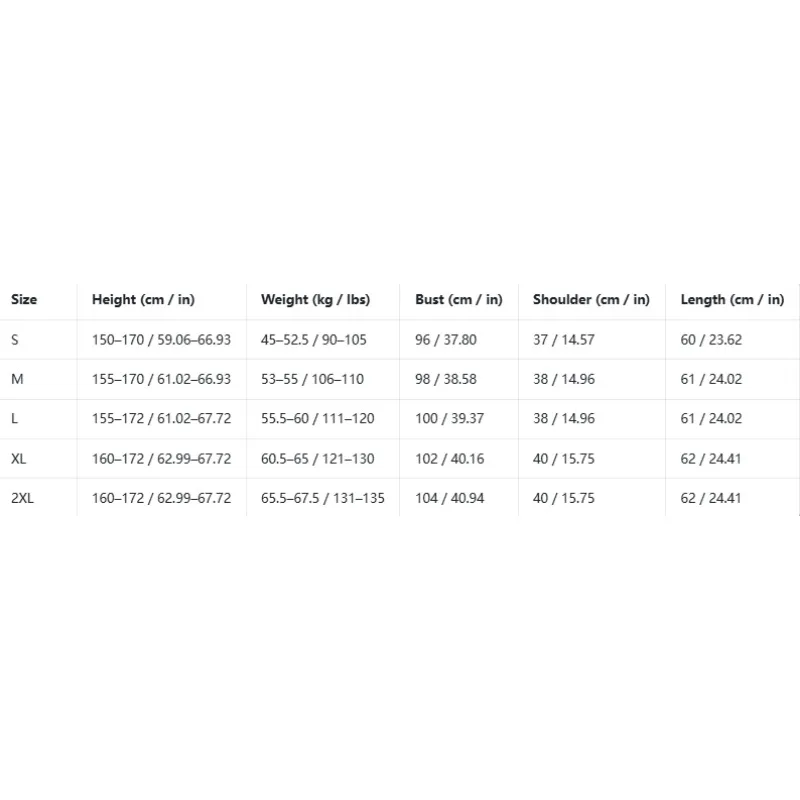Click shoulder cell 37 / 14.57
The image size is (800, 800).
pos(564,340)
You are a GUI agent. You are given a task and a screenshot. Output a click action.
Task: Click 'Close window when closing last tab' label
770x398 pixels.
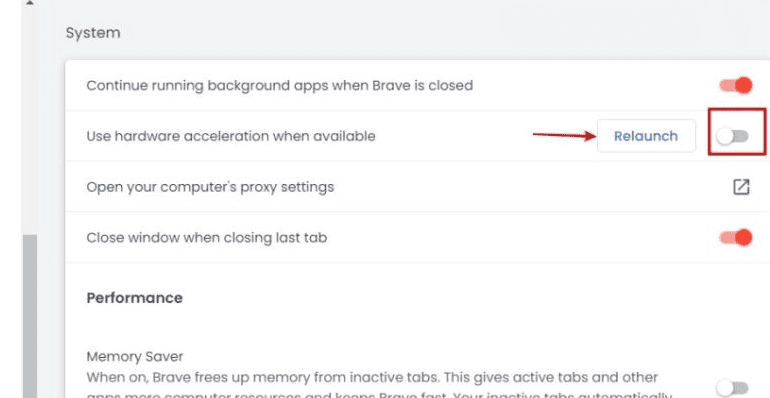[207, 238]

* * *

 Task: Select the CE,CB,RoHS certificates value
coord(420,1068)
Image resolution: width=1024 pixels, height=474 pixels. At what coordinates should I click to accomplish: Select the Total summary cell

...

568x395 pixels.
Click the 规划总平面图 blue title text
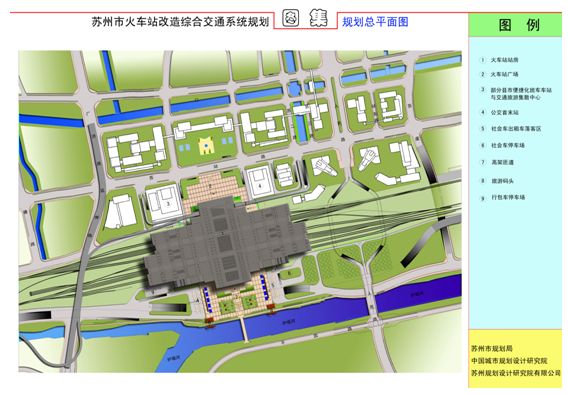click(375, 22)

- **YOUR ASSIGNMENT**:
Look above for the line holding "Task: Select the" and the line holding "Image resolution: width=1024". Retype both, and every line between them, word for word and nothing else.

- **YOUR RESPONSE**:
 Task: Select the CE,CB,RoHS certificates value
coord(420,1068)
Image resolution: width=1024 pixels, height=474 pixels. At what coordinates should I click to accomplish: Select the Total summary cell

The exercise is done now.